Prior to discussing the insider trading activity, let’s make you familiar with what Insider Monkey does besides providing high-quality articles. We track hedge funds and prominent investors because our research has shown that historically their stock picks delivered superior risk-adjusted returns. This is especially true in the small-cap space. The 50 most popular large-cap stocks among hedge funds had a monthly alpha of about 6 basis points per month between 1999 and 2012; however the 15 most popular small-cap stocks delivered a monthly alpha of 80 basis points during the same period. This means investors would have generated 10 percentage points of alpha per year simply by imitating hedge funds’ top 15 small-cap ideas. We have been tracking the performance of these stocks since the end of August 2012 in real time and these stocks beat the market by 53 percentage points (102% return vs. S&P 500’s 48.7% gain) over the last three years (see more details here).

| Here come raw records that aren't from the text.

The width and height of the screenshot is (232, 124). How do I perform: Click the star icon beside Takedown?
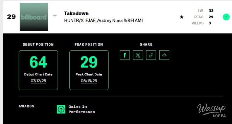182,17

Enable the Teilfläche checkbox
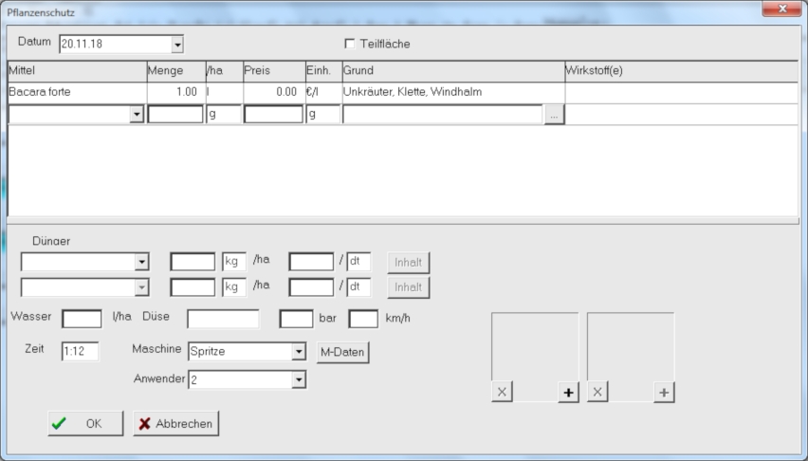pyautogui.click(x=350, y=44)
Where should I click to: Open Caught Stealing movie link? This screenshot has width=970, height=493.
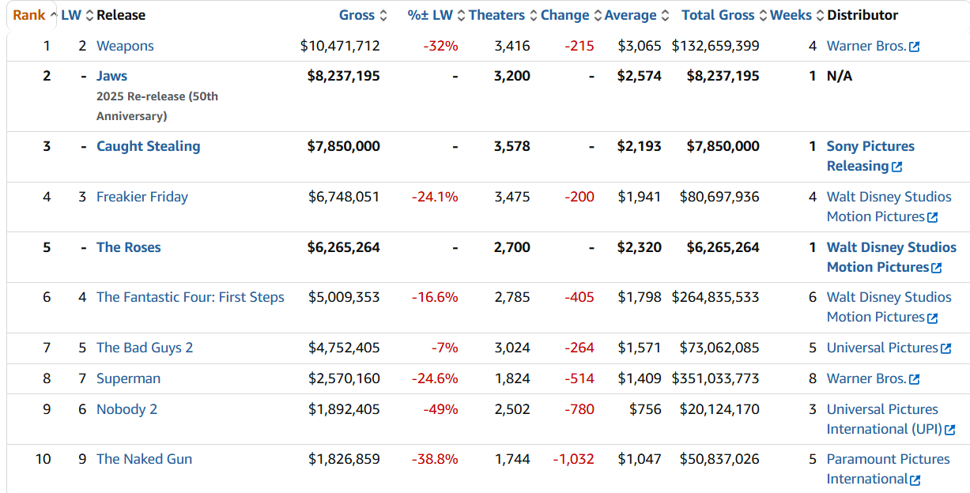148,146
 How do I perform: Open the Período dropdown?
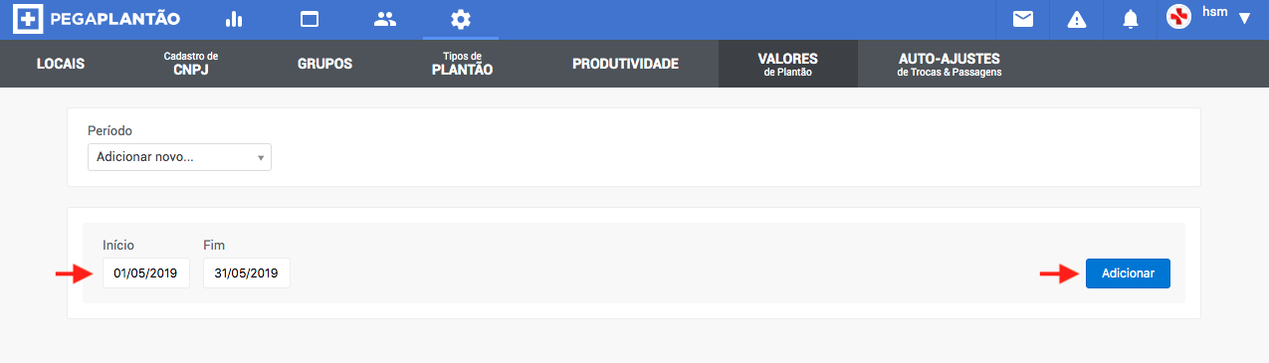click(179, 157)
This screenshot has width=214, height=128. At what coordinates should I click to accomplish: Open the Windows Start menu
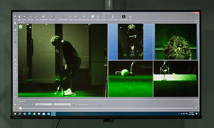15,114
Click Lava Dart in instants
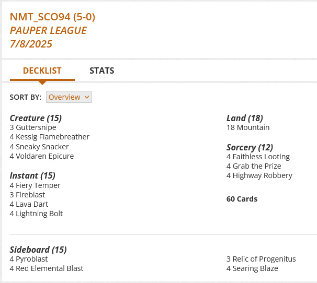The image size is (317, 283). click(34, 204)
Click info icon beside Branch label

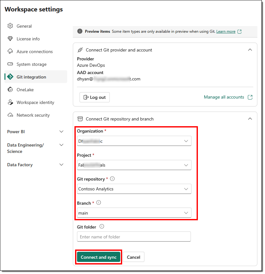(x=98, y=202)
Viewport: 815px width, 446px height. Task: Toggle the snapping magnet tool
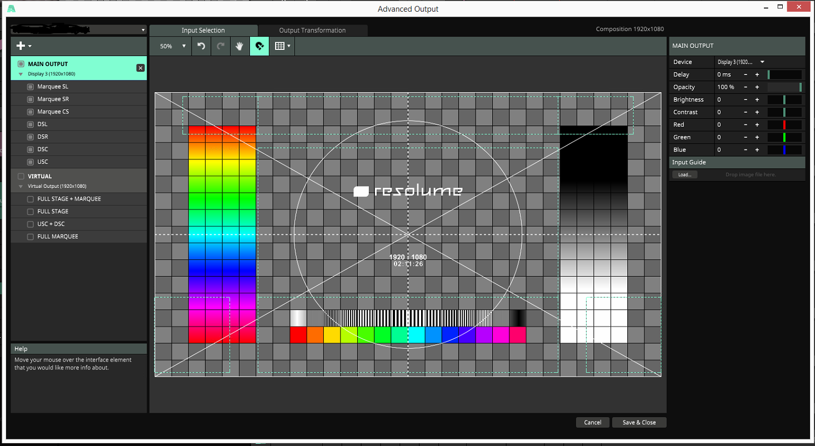259,46
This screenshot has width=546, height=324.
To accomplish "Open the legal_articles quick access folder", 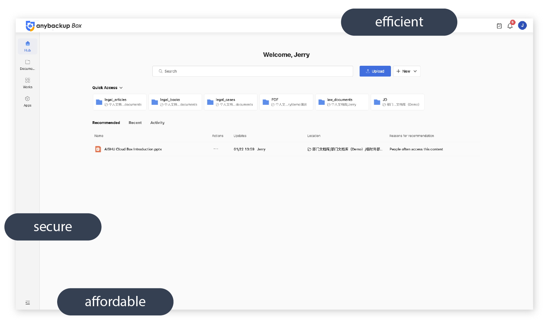I will pos(119,102).
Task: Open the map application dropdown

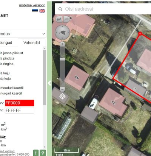Action: [23, 34]
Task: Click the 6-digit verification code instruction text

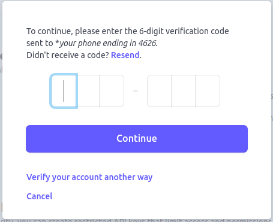Action: pos(128,31)
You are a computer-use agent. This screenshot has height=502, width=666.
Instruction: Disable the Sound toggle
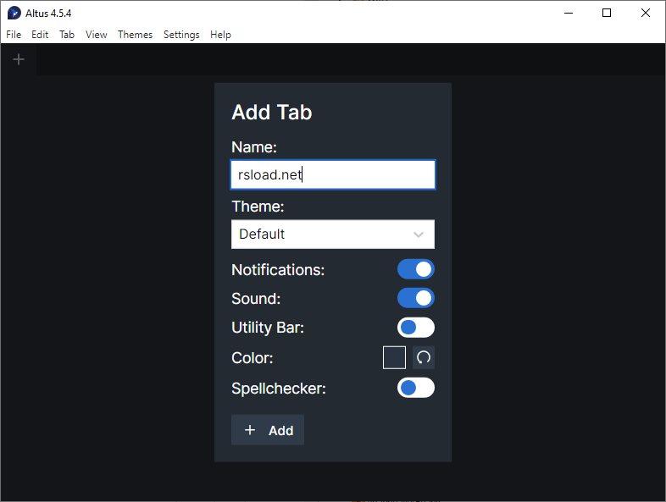416,298
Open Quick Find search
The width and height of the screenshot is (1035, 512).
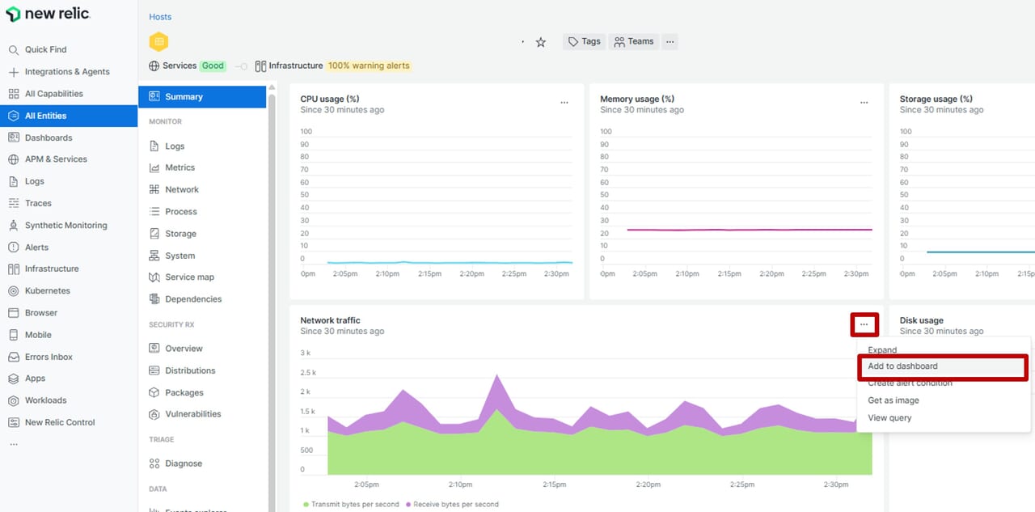[x=45, y=50]
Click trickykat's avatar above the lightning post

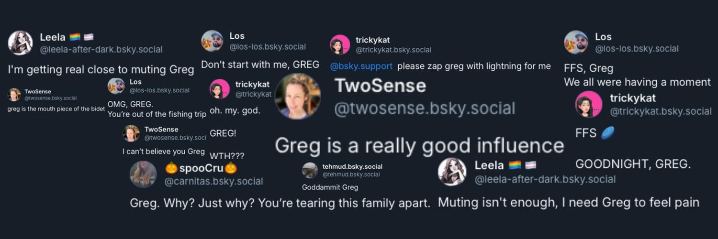point(340,44)
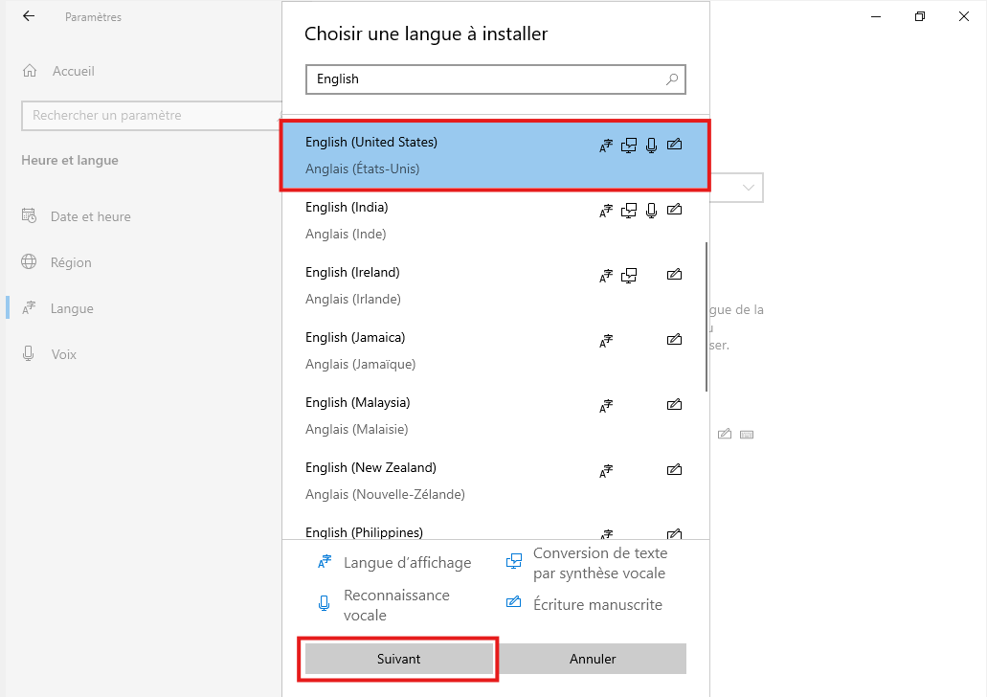Click handwriting icon for English (Jamaica)

(674, 340)
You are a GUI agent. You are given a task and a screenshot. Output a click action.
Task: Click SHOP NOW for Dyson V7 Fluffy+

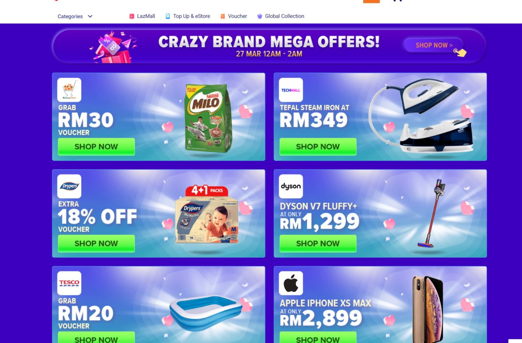[318, 244]
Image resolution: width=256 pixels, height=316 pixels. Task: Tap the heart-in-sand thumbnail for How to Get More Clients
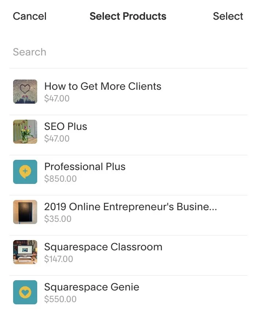(25, 92)
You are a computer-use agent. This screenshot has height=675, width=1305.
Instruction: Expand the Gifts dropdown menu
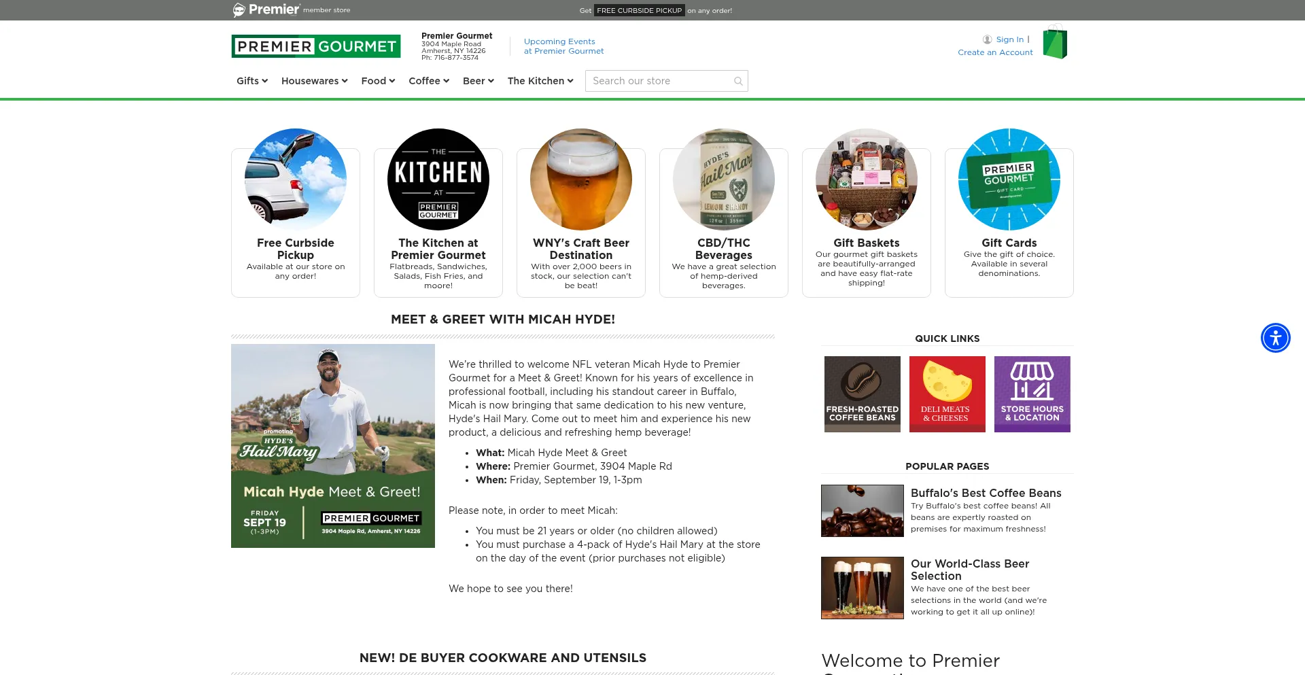[251, 81]
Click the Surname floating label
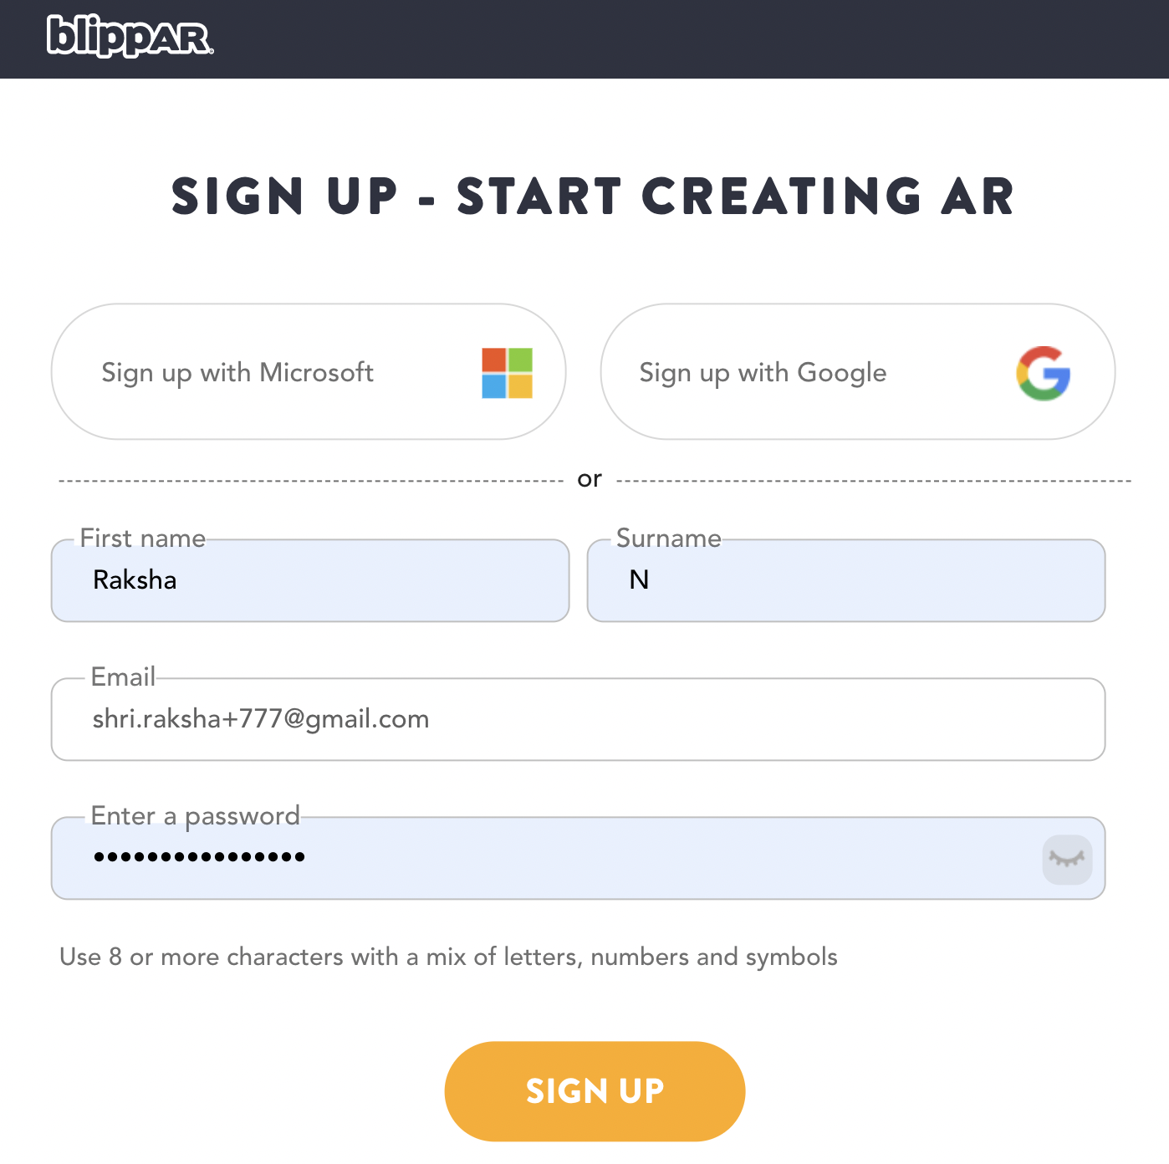1169x1164 pixels. point(669,538)
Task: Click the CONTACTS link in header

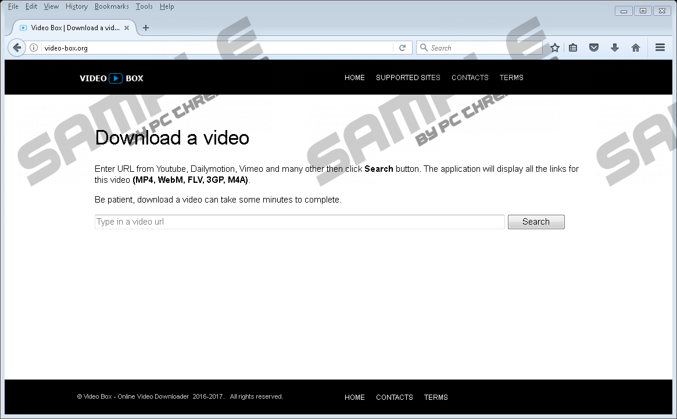Action: pyautogui.click(x=470, y=78)
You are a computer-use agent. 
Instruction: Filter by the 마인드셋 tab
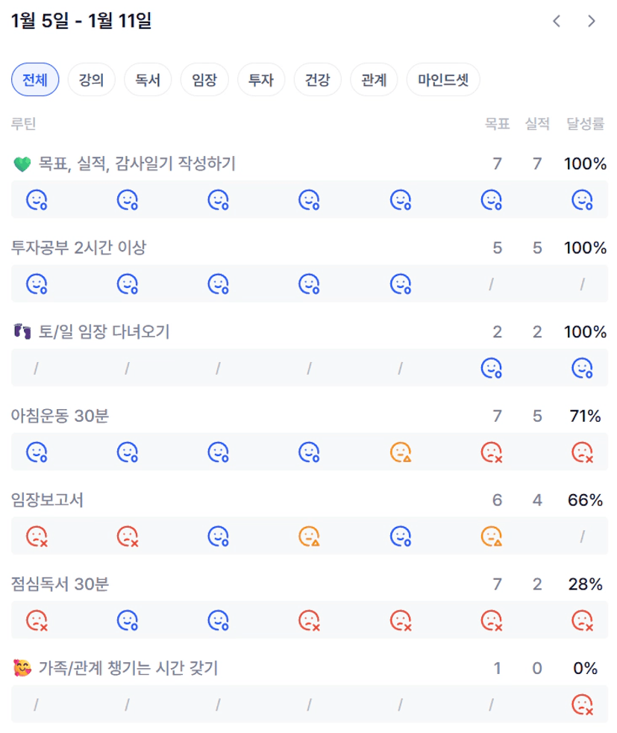443,80
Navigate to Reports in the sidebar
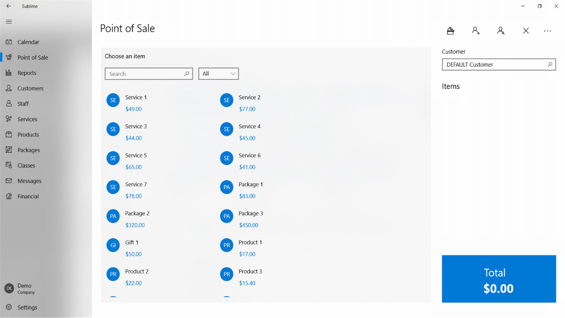565x318 pixels. [x=27, y=73]

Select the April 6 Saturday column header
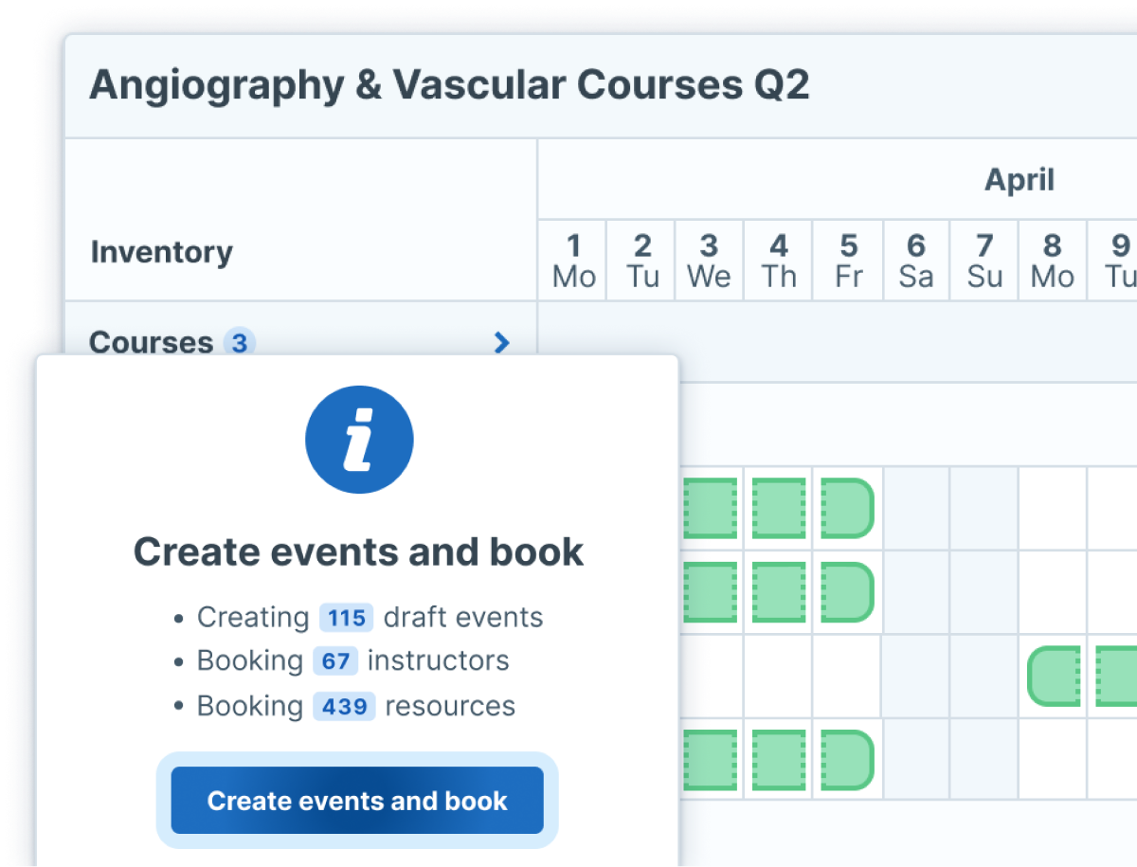pyautogui.click(x=915, y=261)
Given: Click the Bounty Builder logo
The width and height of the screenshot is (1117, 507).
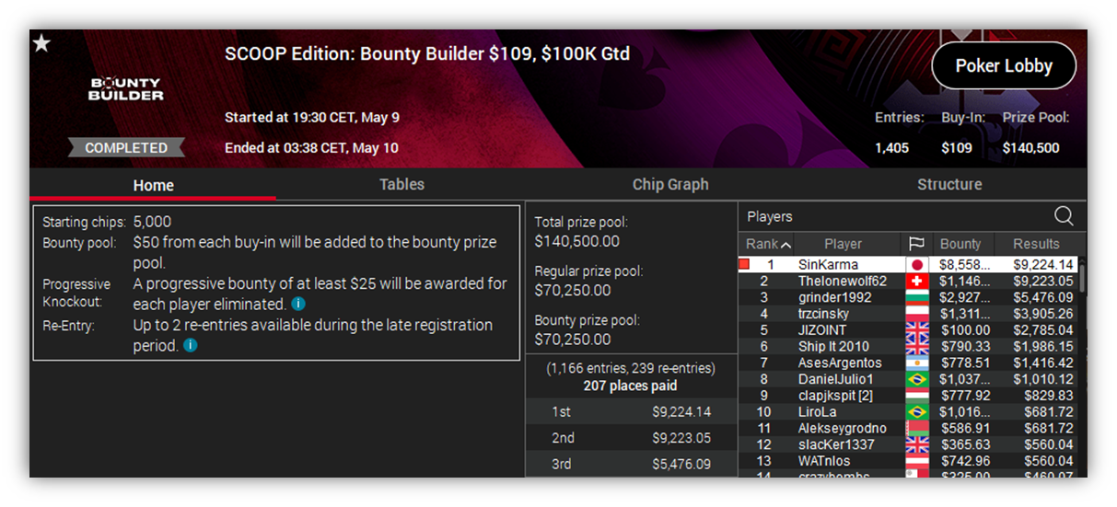Looking at the screenshot, I should tap(126, 89).
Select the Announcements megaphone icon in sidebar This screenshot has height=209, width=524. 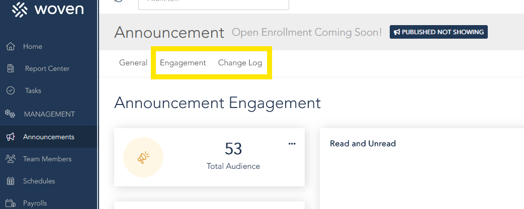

Let’s begin our so-called investigation by looking into the insider selling activity at eBay Inc. (NASDAQ:EBAY). Senior Vice President and Chief Technology Officer Stephen Fisher sold 78,775 shares on Monday at prices ranging from $27.89 to $27.91, after 38,714 stock options vested on the same day. Therefore, the net sale of the executive adds up to 40,061 shares, while his overall holding was reduced to 15,051 shares. The shares of the tech company have skyrocketed by 17% since it disclosed its third-quarter earnings report on October 21, which might suggest that the executive has decided to cash out a portion of his stake on the basis of strong stock performance. eBay Inc. (NASDAQ:EBAY) has been performing quite strongly since the spin-off of Paypal Holdings Inc. (NASDAQ:PYPL) despite being caught in the broader market sell-off. The tech company posted non-GAAP net income from continuing operations of $529 million on revenue of $2.1 billion for the last quarter. Ken Fisher’s Fisher Asset Management reduced its stake in eBay Inc. (NASDAQ:EBAY) by nearly 670,000 shares during the September quarter, remaining with 376,617 shares.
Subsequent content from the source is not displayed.